Decentralised energy sector emerges to plug access gaps

off-grid solar

Globally, the percentage of people having access to electricity has risen gradually over recent decades, yet more than 733 million people remain without basic access. According to a new report from the International Renewable Energy Agency (IRENA), off-grid and decentralised energy systems have emerged as an alternative to facilitate energy access and resilience in a flexible and adaptable way, especially in Sub-Saharan Africa and South Asia, which face some of the world’s biggest gaps in energy access rates.

The report – ‘Off-grid Renewable Energy Statistics 2022‘ – shows that off-grid renewables continue to grow despite the challenges of the Covid-19 pandemic, providing statistics for the period 2012–2021 and covering mini-grids, biogas for cooking and lighting, off-grid solar lights, pumps, and home solar systems across Africa, Asia, Central and South America, Oceania, the Middle East, and the Caribbean.

“IRENA’s Off-grid Renewable Energy Statistics publication captures the major trends in off-grid renewable energy deployment that are often unrecorded in countries. It is an essential tool for monitoring and measuring the role of off-grid renewables to achieve the energy transition and universal energy access by 2030,” said Dennis Akande, IRENA’s associate programme officer for statistics.

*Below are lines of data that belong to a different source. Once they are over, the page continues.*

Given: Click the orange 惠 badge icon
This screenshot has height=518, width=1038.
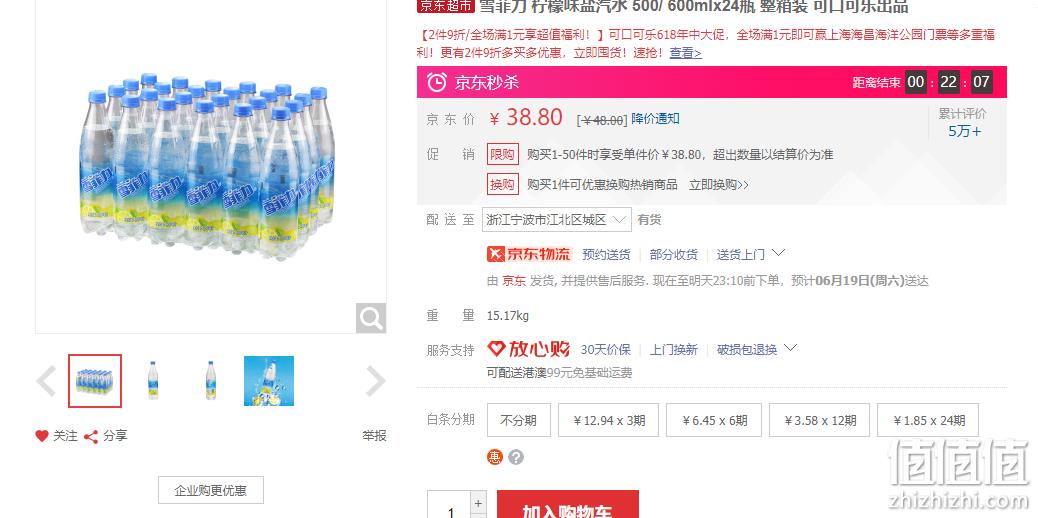Looking at the screenshot, I should 495,457.
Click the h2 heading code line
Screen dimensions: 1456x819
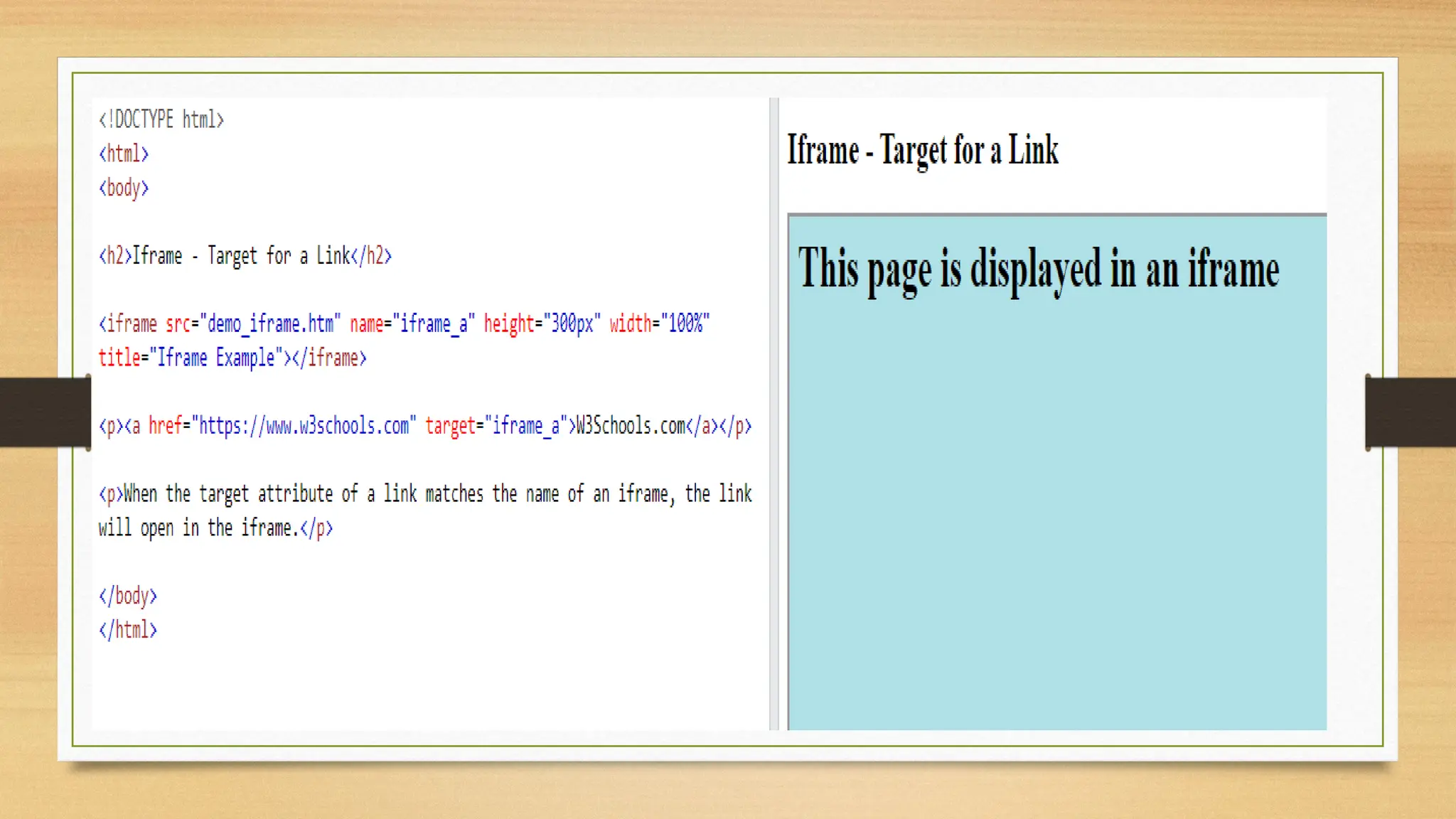click(x=245, y=256)
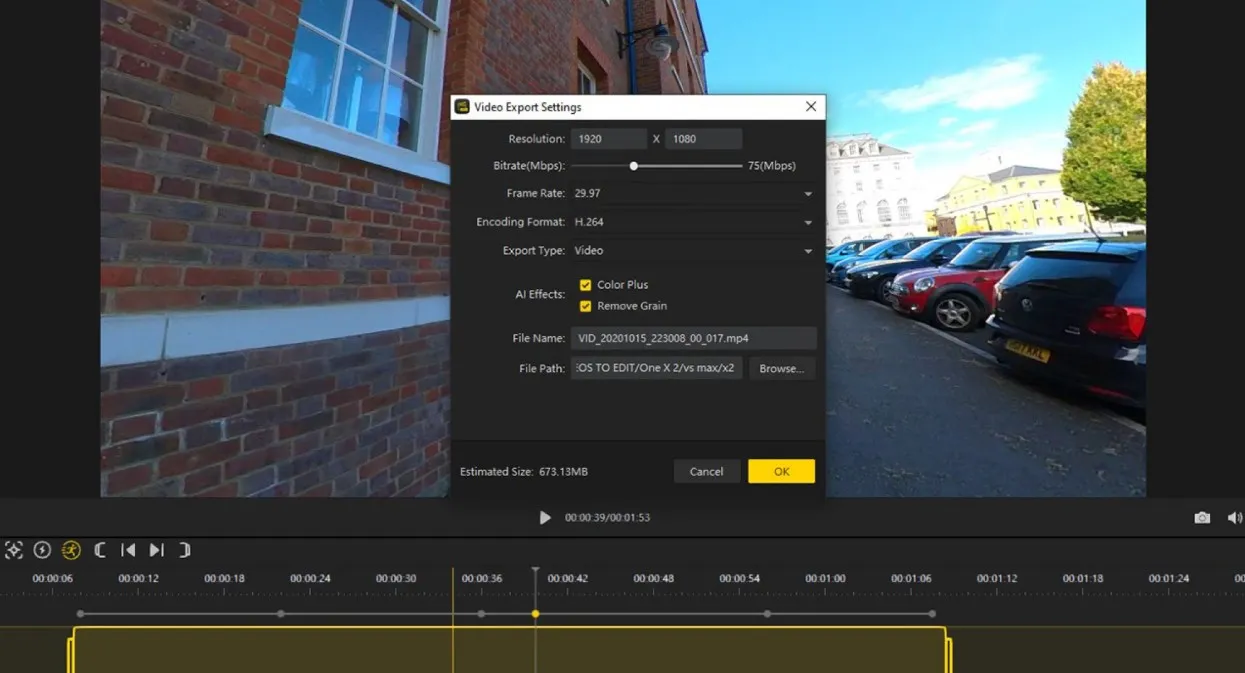
Task: Click the File Name input field
Action: [693, 339]
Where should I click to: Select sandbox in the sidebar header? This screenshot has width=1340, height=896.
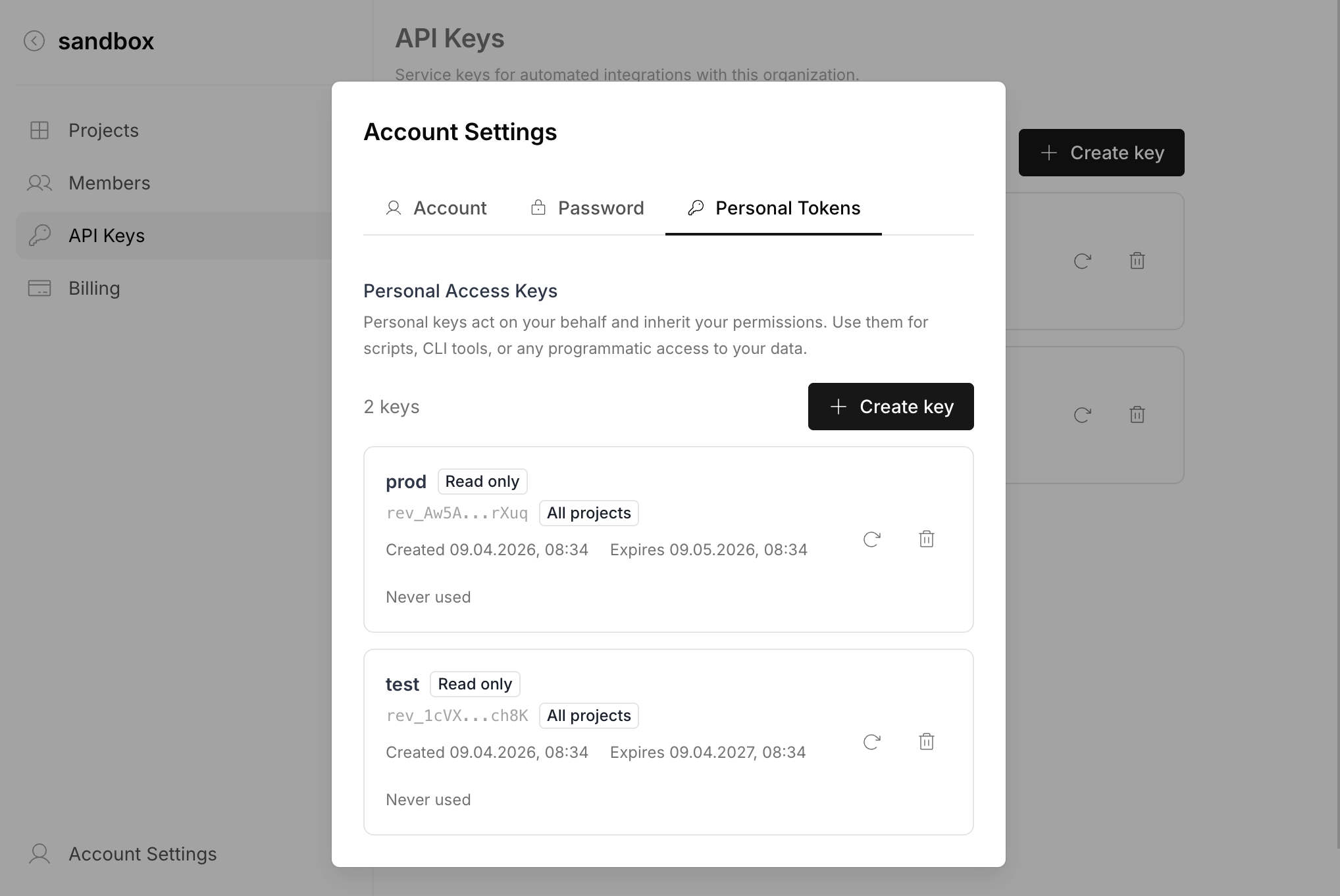(107, 41)
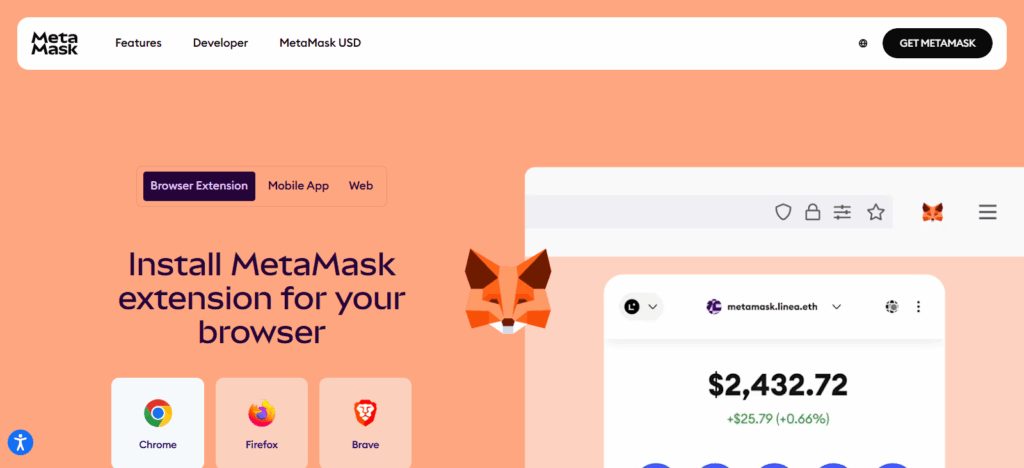Click the globe network icon in wallet
Image resolution: width=1024 pixels, height=468 pixels.
[x=892, y=306]
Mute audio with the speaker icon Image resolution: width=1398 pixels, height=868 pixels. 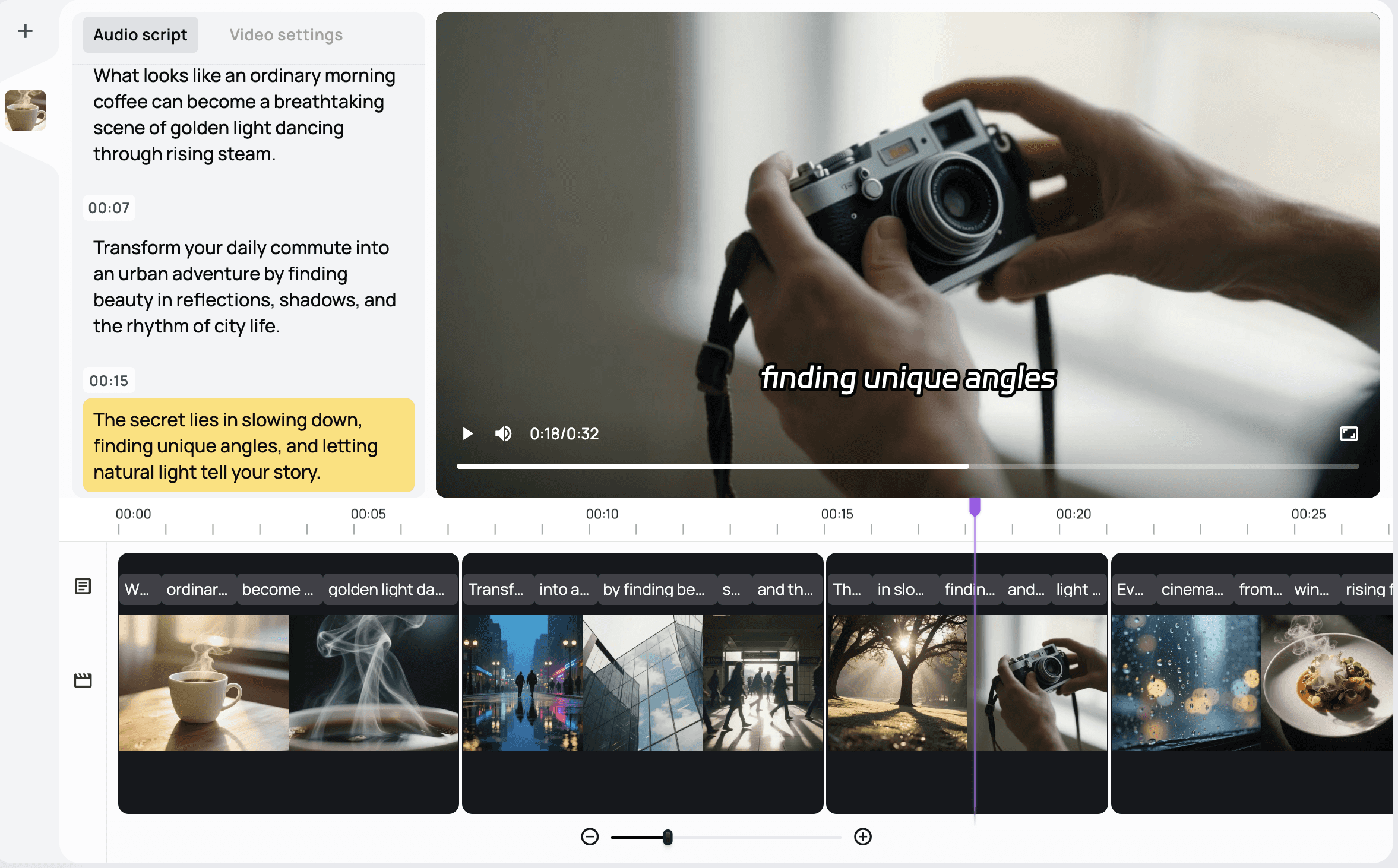(x=503, y=434)
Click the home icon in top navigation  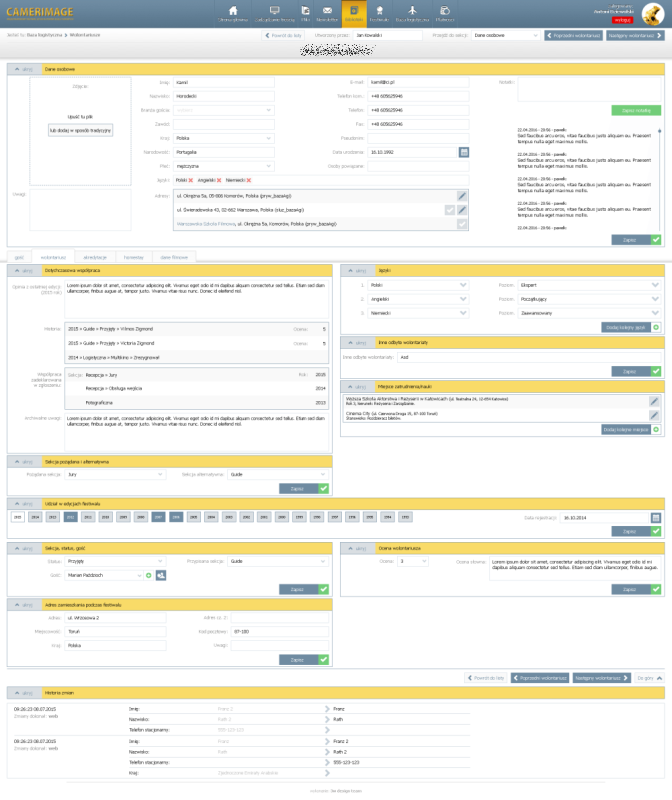[x=234, y=11]
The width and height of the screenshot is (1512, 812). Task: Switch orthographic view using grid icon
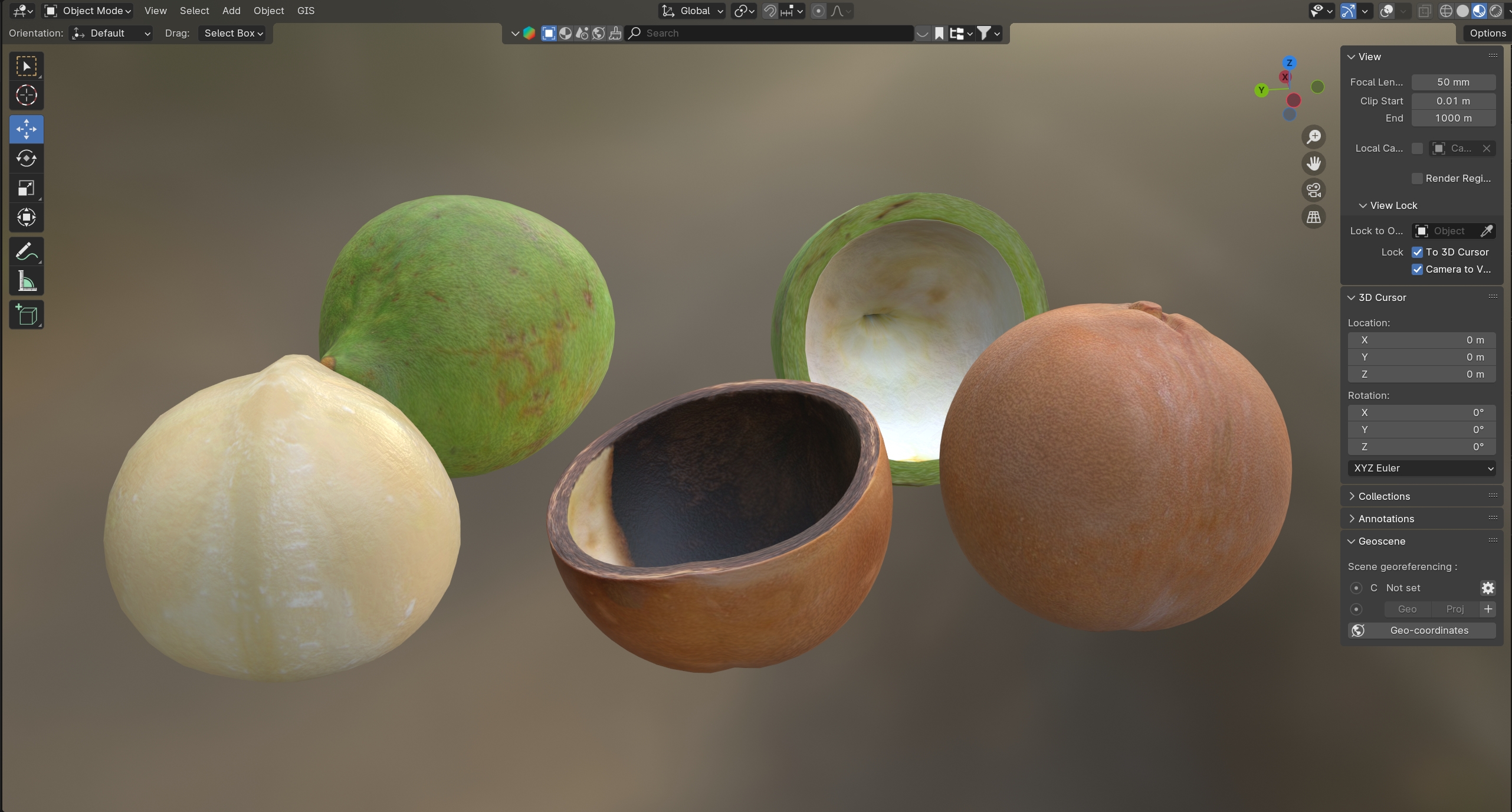(x=1313, y=217)
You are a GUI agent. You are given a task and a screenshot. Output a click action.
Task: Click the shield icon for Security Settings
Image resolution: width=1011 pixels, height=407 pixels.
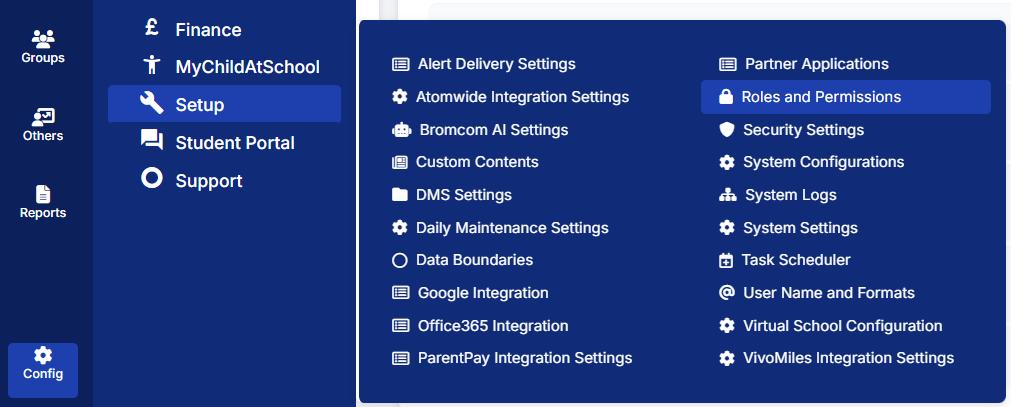point(726,130)
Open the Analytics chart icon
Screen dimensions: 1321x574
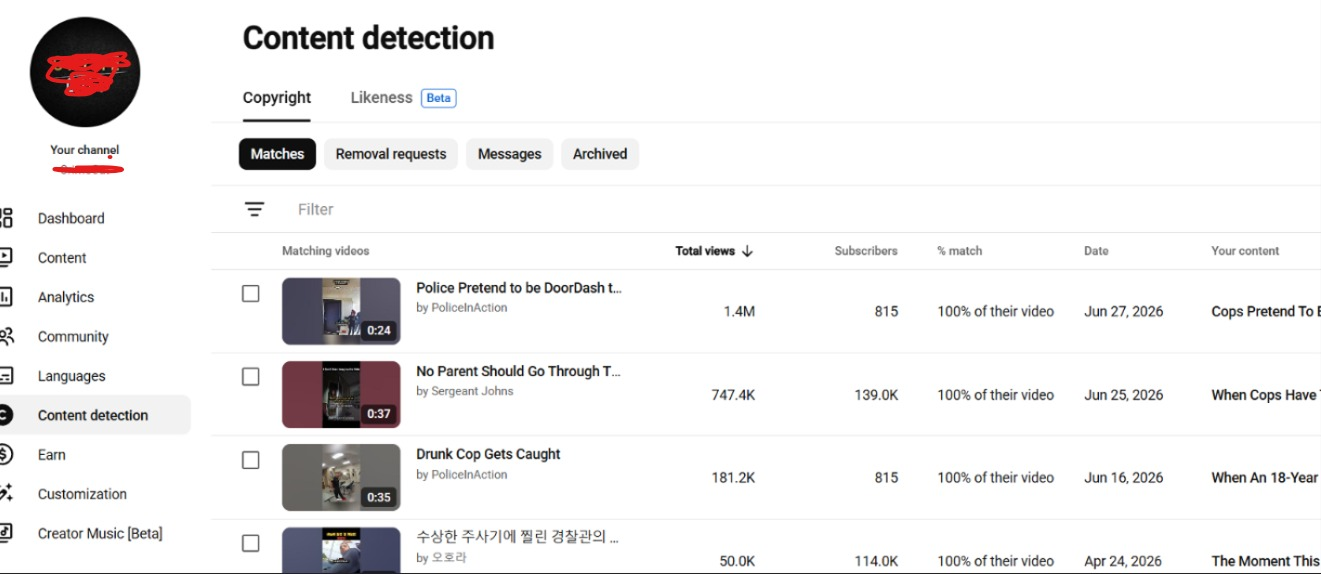pyautogui.click(x=6, y=297)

Rural communities with no access to electricity often use polluting and expensive lighting sources such as kerosene lamps or candles, the fumes of which can cause serious health problems; while a lack of electricity in health centers can result in disastrous outcomes for patients. With support, however, from policymakers, private investors, and end users alike, the number of people using off-grid solar lights has increased dramatically from 15.4 million in 2012 to 112 million in 2021. In Africa alone, the number of people benefitting from off-grid solar lights has reached 52.6 million in 2021, according to the report.

Over the years, interventions to improve access to energy have focused on electricity and have often neglected non-electricity household energy needs, especially for cooking. The use of inefficient stoves is a major contributor to indoor pollution, which has detrimental impacts on the health of women and children. While large numbers of people still depend on wood and charcoal for cooking, the use of biogas as a clean cooking solution has been expanding across African and Asian countries, improving living conditions and helping to reduce the effects of climate change. As of 2021, over 122 million people benefit from biogas for cooking, the report shows.